The other thing that you would have a very strong argument against this film is that it does in fact SHOW you how to make bombs and how to make weapons more easily to conceal. Not that this was intended to be a “how to” but I didn’t really like the fact that this movie could be used as a means for copycats to use. I even give Gus Van Sant credit, with his infinitely inferior “Elephant”, that he said he didn’t want any scene that showed the kids obtaining or training with guns so that there wouldn’t be any use for it for anyone.

I said that “Zero Day” was constructed to resemble the Columbine massacre and, as the film goes on, its resemblance grows stronger. There’s even a scene in which Cal goes to the prom, something indicated in the “basement tapes”. Also toward the end, they do give you the meaning of “Zero Day”–it was supposed to be the first day that it was below zero, and the attack would ensue; but because of a banal incident, it was set to a later date, in May. The day before the massacre, they make one final “Good-bye” speech, and again, much like the “basement tapes”, it’s them saying good-bye and telling the camera that NO ONE is to blame but them for this. Their parents didn’t know, the guys they got the guns from didn’t know, there was no one a part of it except the “Army of Two”. Andre also pontificates that they are “setting people free”, and not doing something horrible that people will surely condemn them for. Cal finishes with “We’re all animals.”

And finally, on “Zero Day”, the film does shift its perspective. The two kids leave their camera in the car, and head into the school. The shooting sequences all are captured on surveillance, and the audio is all coming through a 9-1-1 call from one of the students. You can hear the shooters in the background as the 9-1-1 operator pleads with them to get on the line and try to get them to stop what they’re doing. It does get a little annoying to consistently hear, “Andre, pick up. Pick up, Andre” from the operator–however, your attention should be focused more on the shocking footage of the kids shooting and killing innocent teenagers, and I found myself shaking while watching it.
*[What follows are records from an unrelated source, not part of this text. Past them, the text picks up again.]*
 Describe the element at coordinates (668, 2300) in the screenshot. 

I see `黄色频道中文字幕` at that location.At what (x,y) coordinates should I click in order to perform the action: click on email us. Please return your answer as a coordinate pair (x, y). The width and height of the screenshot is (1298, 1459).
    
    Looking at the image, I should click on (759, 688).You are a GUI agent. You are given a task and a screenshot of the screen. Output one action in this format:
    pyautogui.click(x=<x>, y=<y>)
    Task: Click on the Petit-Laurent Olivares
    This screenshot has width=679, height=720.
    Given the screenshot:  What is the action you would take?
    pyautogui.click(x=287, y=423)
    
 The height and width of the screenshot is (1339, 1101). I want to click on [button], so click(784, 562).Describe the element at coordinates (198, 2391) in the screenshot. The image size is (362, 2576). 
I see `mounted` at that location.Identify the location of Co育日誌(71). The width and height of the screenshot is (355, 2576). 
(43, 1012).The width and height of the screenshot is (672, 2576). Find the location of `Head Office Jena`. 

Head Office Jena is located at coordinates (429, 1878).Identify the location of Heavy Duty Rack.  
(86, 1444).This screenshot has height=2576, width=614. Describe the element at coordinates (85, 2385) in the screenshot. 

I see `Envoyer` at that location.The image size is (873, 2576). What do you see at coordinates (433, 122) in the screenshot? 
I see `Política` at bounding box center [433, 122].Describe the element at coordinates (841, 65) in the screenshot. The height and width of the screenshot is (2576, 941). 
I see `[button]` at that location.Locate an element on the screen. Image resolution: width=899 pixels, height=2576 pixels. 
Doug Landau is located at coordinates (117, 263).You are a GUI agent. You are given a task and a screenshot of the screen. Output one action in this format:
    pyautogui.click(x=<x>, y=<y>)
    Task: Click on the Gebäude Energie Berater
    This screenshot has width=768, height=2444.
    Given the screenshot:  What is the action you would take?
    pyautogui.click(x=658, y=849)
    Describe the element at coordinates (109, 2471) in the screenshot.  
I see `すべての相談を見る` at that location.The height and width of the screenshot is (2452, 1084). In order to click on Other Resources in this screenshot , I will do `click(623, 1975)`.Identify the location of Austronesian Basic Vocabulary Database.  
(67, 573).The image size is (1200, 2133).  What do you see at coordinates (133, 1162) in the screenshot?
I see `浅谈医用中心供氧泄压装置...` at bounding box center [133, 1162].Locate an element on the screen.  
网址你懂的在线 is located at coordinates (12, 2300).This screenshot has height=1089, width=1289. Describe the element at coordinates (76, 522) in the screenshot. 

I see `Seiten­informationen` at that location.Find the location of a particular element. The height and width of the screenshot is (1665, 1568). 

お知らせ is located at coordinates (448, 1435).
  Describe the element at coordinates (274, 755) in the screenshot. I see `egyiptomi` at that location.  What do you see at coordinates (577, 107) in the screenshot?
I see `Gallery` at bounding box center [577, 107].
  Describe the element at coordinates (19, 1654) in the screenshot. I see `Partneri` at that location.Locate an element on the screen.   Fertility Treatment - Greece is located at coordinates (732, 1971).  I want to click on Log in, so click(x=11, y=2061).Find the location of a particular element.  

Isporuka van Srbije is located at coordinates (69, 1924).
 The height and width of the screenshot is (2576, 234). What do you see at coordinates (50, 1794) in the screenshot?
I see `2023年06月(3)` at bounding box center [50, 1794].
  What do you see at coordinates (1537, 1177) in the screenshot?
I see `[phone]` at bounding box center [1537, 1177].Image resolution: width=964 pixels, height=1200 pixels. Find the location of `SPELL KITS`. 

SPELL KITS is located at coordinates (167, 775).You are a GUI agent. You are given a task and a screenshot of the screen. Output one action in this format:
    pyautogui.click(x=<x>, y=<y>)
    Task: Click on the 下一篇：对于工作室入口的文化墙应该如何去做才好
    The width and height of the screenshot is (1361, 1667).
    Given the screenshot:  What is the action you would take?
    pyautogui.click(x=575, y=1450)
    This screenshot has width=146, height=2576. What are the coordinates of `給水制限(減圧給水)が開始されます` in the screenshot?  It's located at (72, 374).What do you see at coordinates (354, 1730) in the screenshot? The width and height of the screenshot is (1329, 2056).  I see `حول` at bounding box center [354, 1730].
It was almost TOO much like watching the Columbine surveillance footage.

The two finally kill themselves, but the scene is much more powerful than I thought it would turn out to be because one of them hesitates, and there is a great moment in which it looks like the two might be captured, or there’s some kind of epiphany they have about what they’ve done–but in the end, the inevitable happens.

The final scene of the film is, to me, a bit unnecessary but I think it’s in there for you to make what you want of it. Overall, I think the message is clear that this film’s approach was to show you as close as possible what happened at Columbine, and the events leading up to it. Somewhat like “Flight 93?, but obviously this is about something very different and it’s tragic and chilling in a different way.

This isn’t a film I’d say is something “important” to watch; but it does deserve some recognition. While I’m still waiting for a film that shows a much broader angle than just focusing on the killers and the killing and gives you an insight into high school life in general and again WHY these kids will be lead to this sort of thing, I think “Zero Day” is an honest effort. Unlike Van Sant’s uber pretentious and empty “Elephant”, “Zero Day” is powerful and intriguing, and the hardest part about it is–you actually like the two kids to a certain point.